Task to complete » Copy the records from the line with "The height and" through the end of the records, changing "green" to "blue" and leaving everything else as it is. Omit the pictures from your answer.
-- BEGIN Listed entries --
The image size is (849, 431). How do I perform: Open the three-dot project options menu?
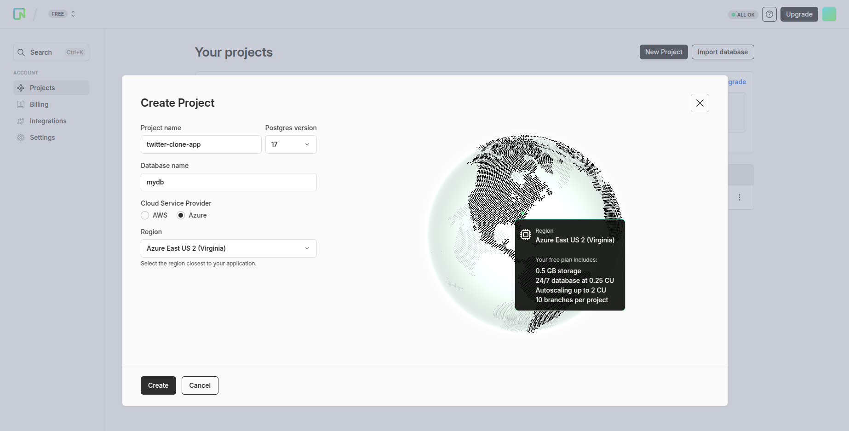tap(740, 197)
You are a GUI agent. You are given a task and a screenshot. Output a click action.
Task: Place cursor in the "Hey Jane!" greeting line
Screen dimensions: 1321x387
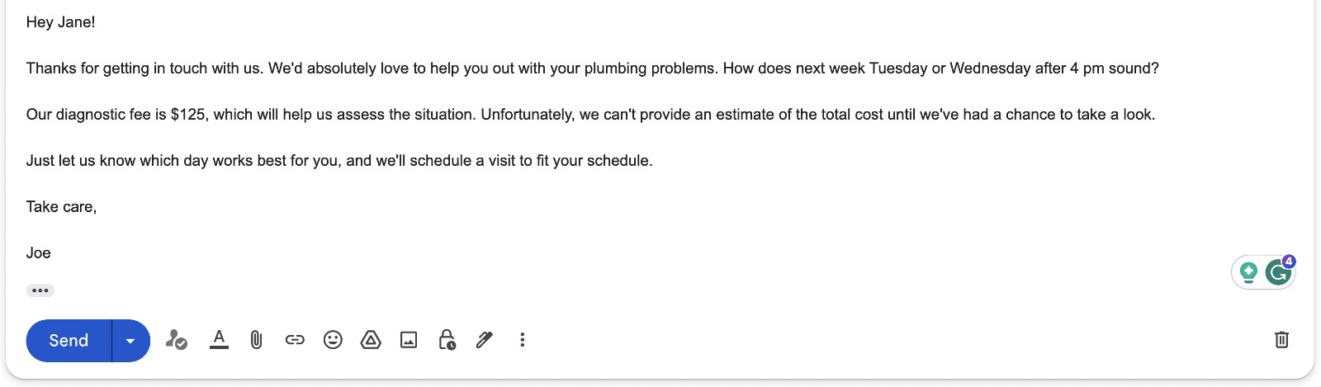click(x=61, y=22)
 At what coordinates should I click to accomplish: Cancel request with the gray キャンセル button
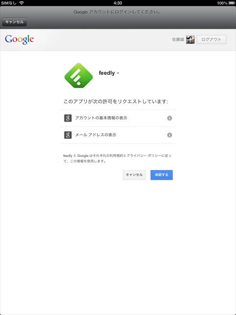click(134, 175)
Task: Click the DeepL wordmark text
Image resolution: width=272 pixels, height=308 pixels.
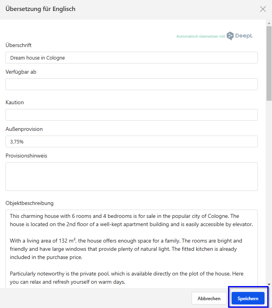Action: point(244,36)
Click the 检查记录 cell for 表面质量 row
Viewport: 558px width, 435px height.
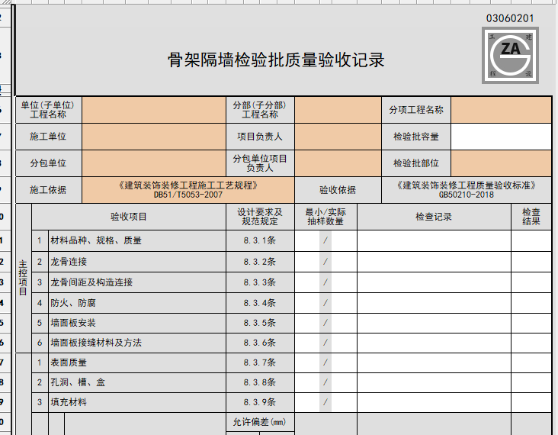(x=433, y=363)
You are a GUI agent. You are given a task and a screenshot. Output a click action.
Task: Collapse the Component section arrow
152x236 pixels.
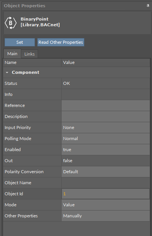(x=7, y=73)
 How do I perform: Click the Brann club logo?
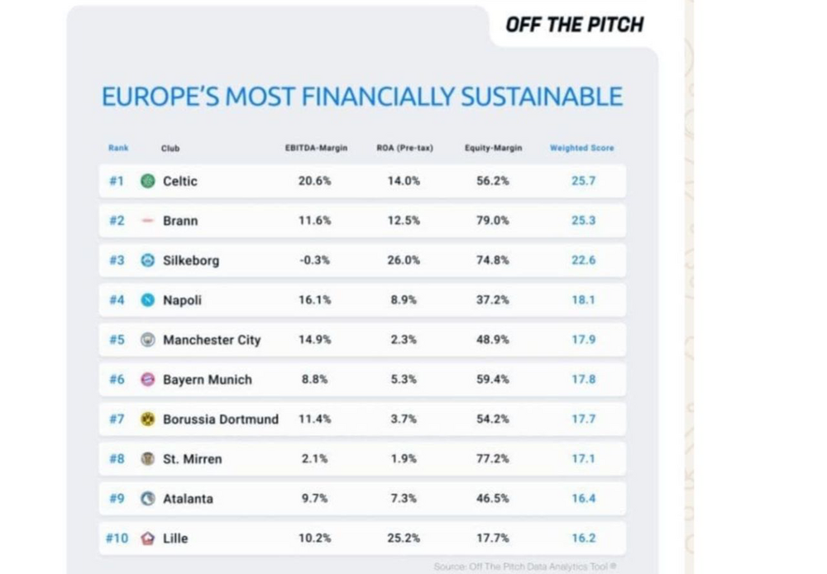click(148, 221)
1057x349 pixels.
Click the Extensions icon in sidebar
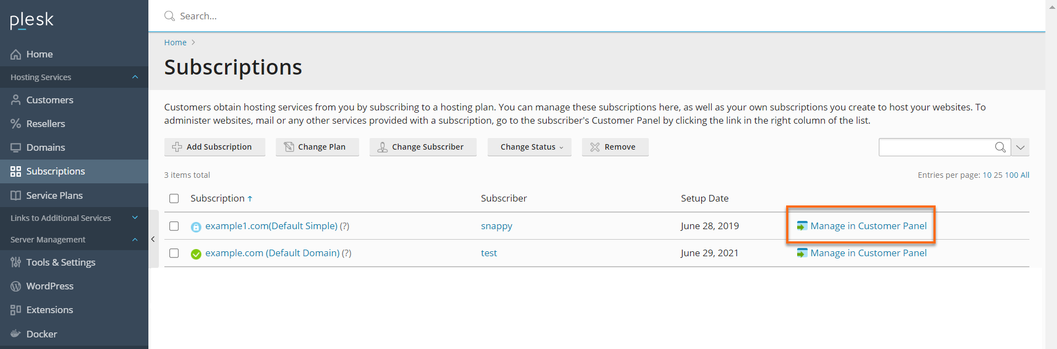(x=15, y=310)
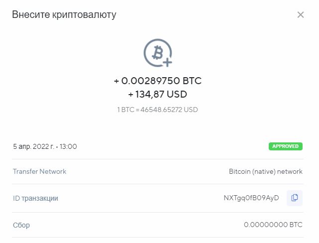Click the +0.00289750 BTC amount

tap(158, 81)
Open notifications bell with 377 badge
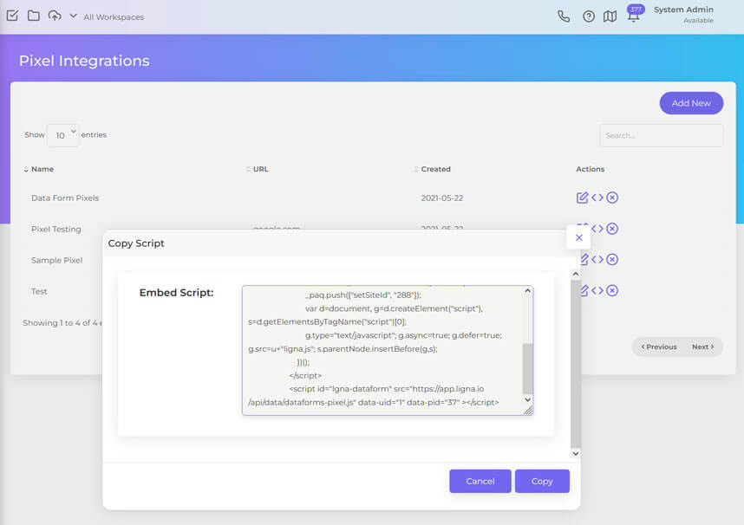744x525 pixels. pos(634,16)

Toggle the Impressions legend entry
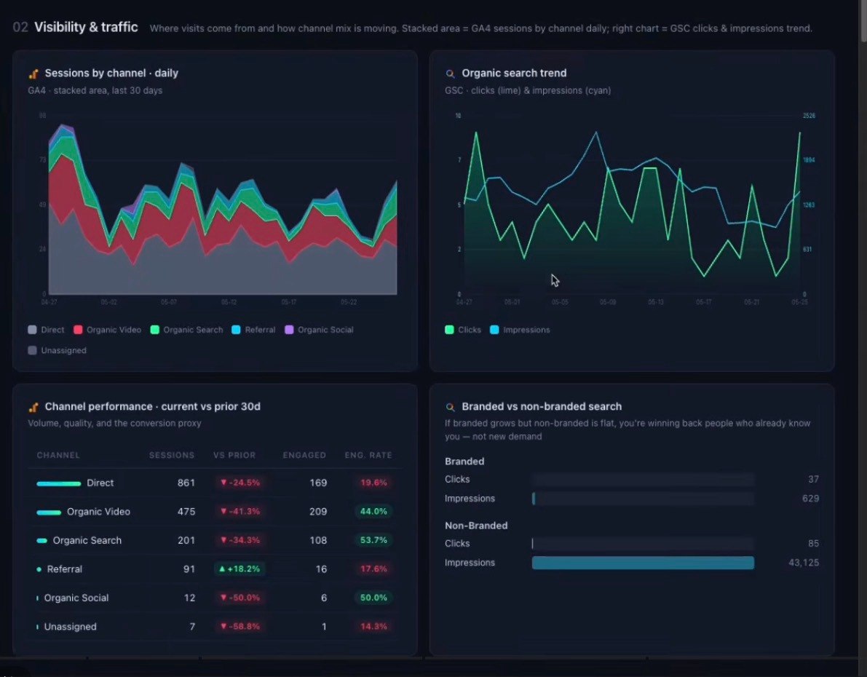click(x=520, y=330)
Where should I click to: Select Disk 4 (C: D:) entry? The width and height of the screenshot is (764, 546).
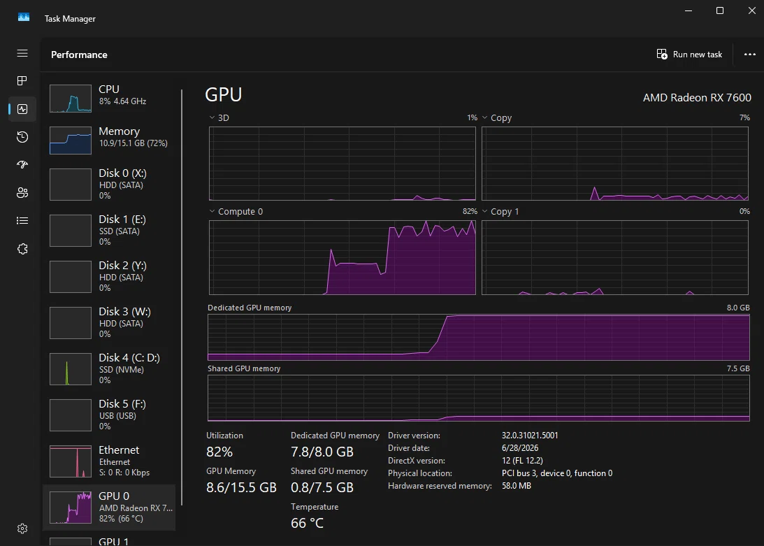[109, 369]
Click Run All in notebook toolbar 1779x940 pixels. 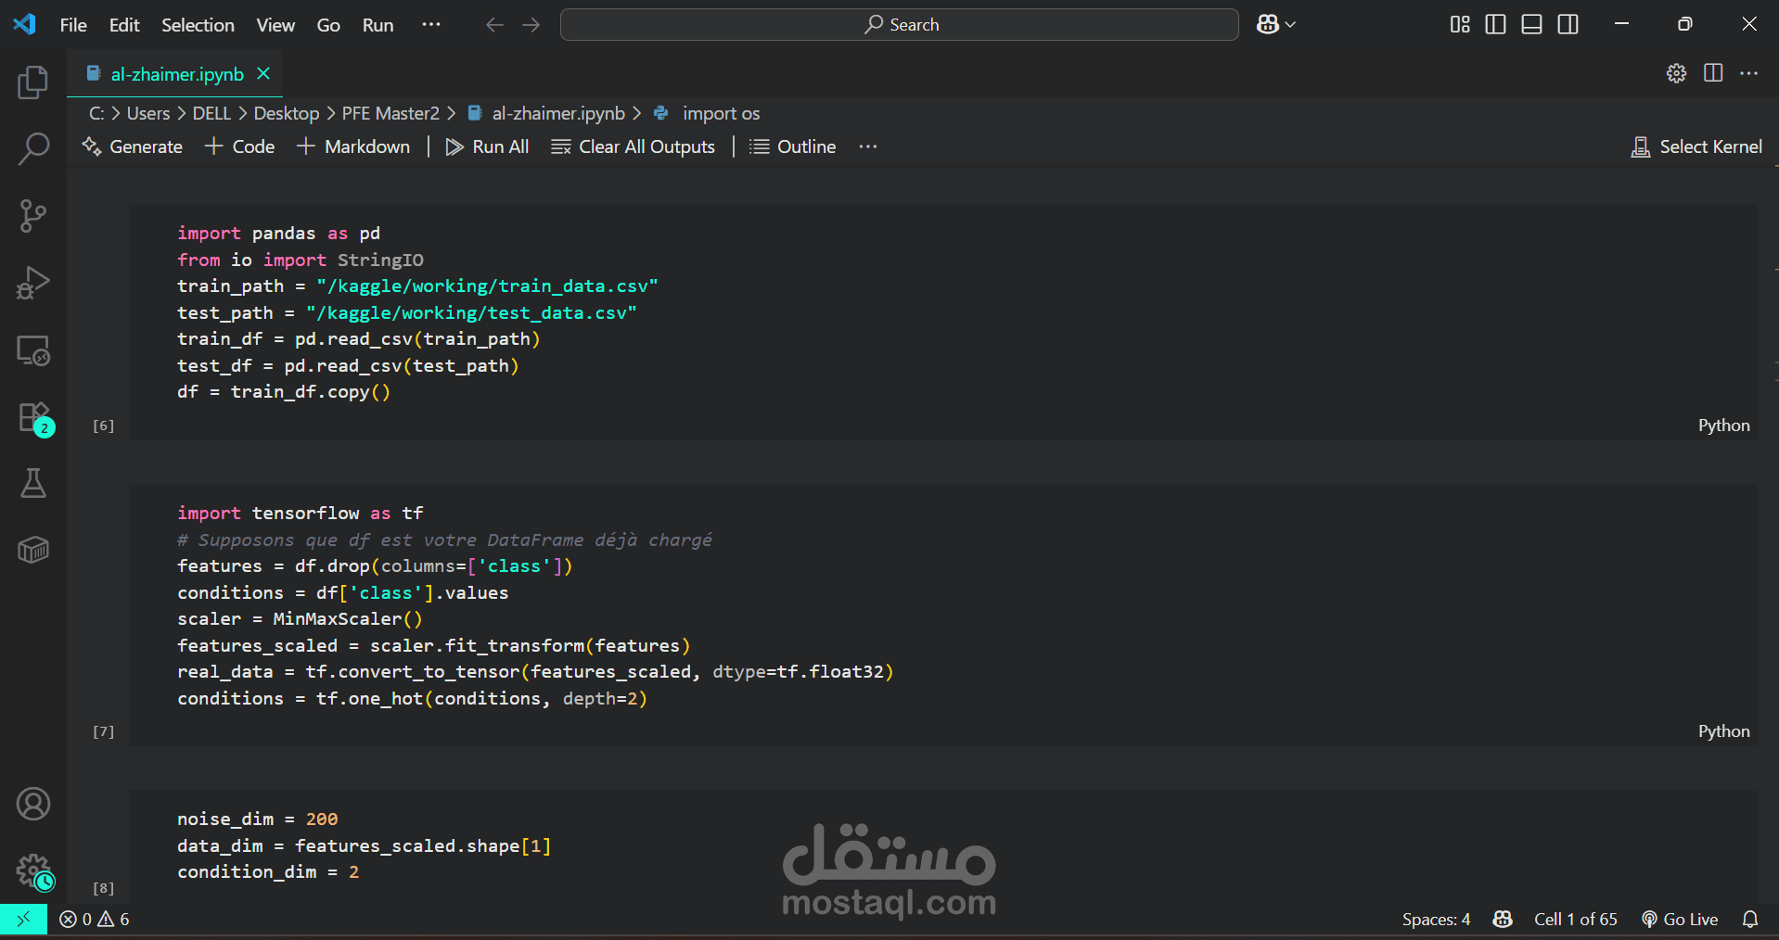[x=488, y=146]
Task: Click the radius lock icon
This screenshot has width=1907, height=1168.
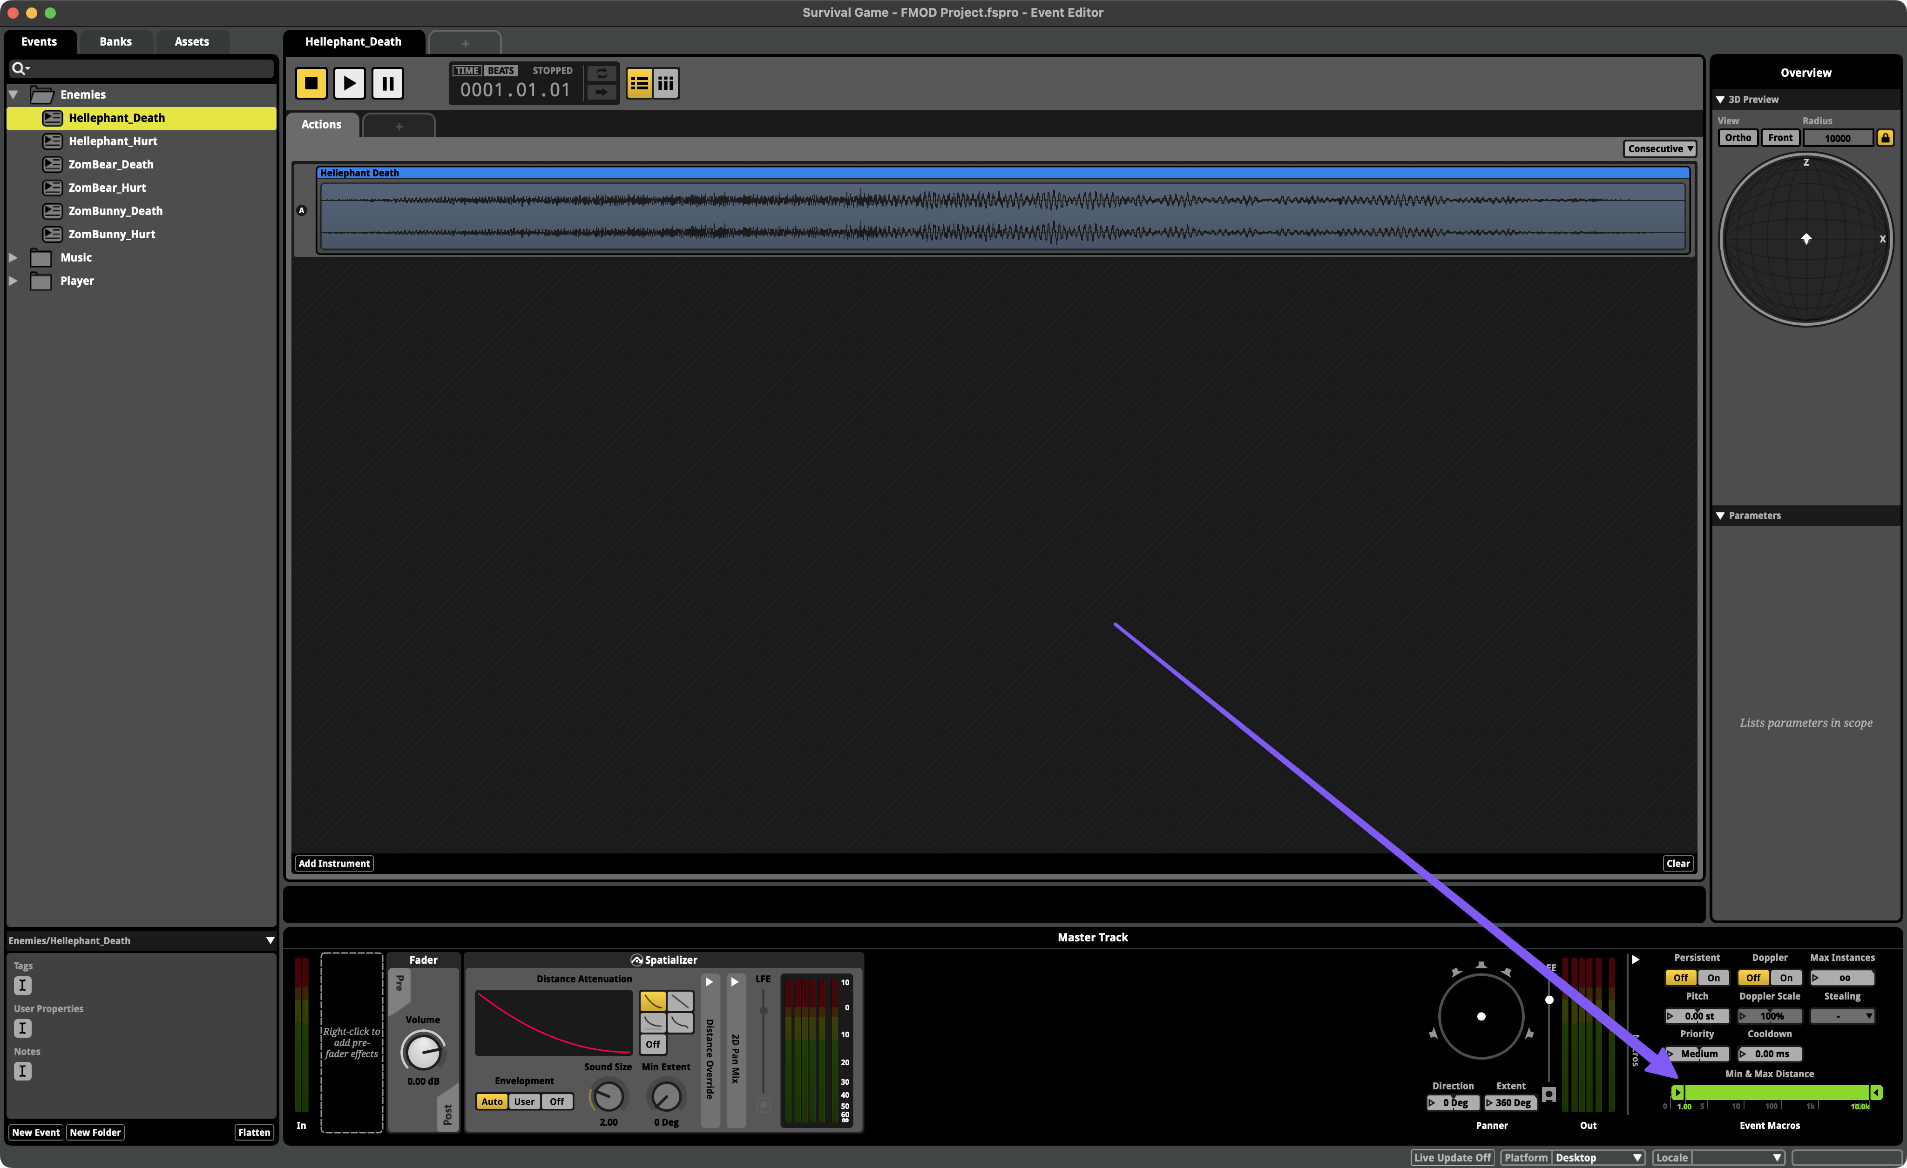Action: coord(1885,138)
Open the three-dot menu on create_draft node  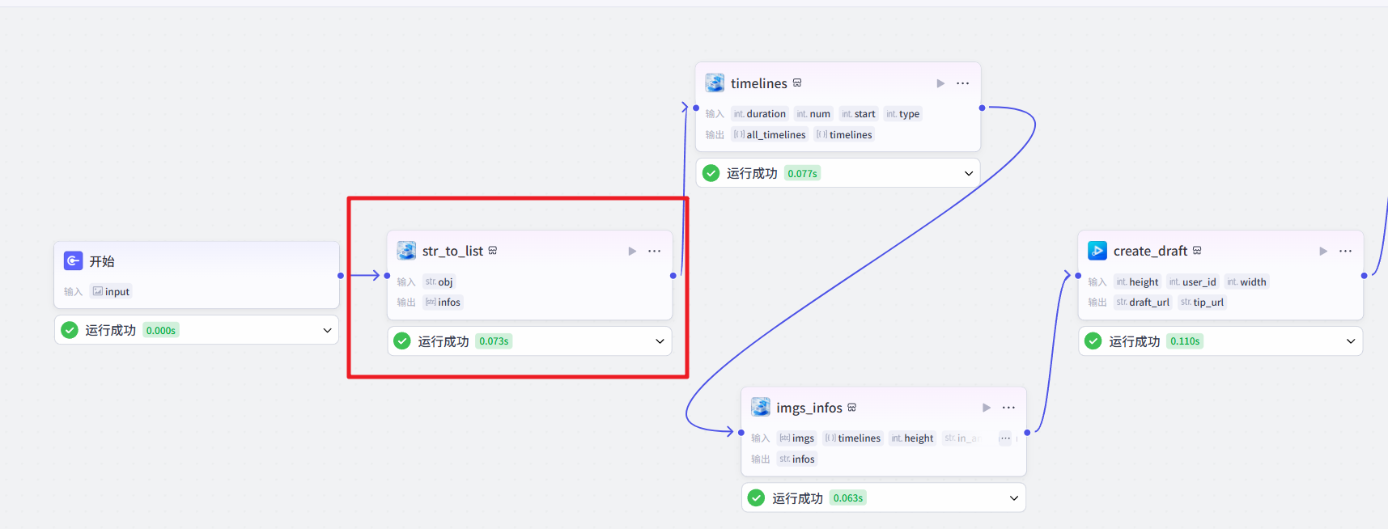tap(1345, 252)
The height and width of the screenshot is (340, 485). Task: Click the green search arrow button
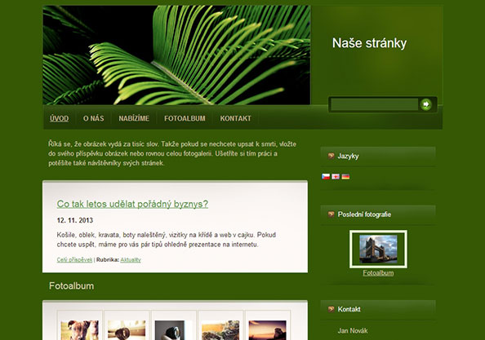426,104
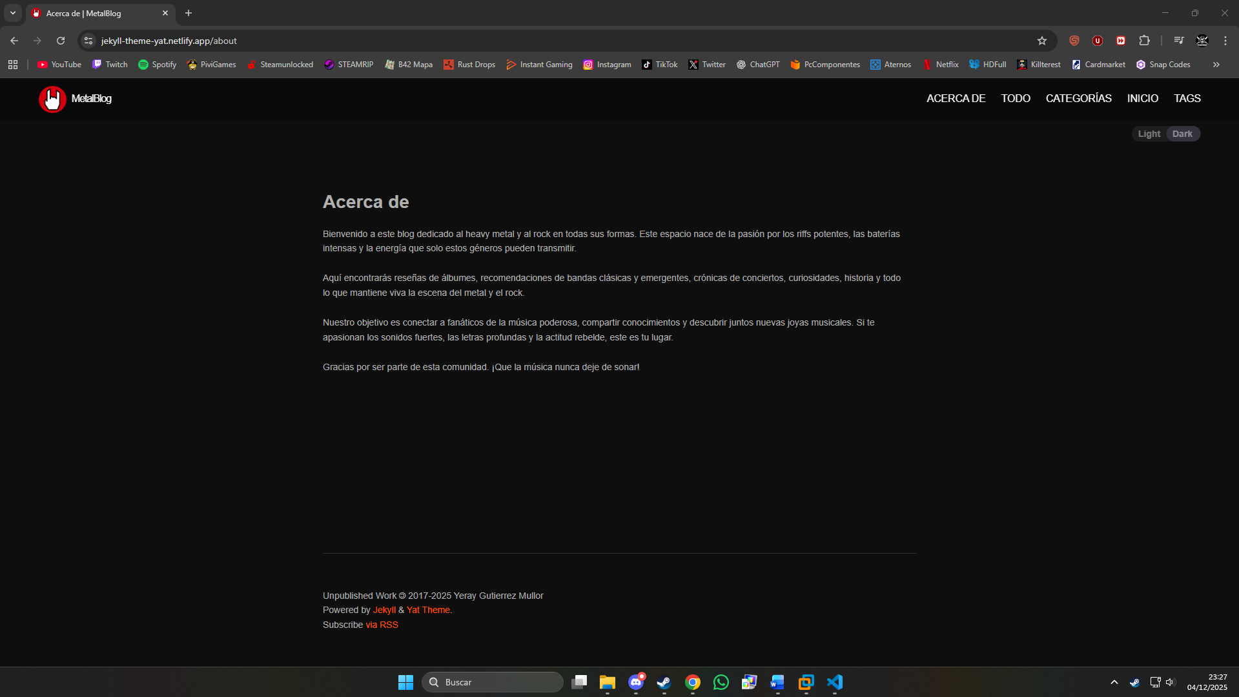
-- END Listed entries --
Reply »
The height and width of the screenshot is (340, 485). Task: Click the blue search arrow button
426,104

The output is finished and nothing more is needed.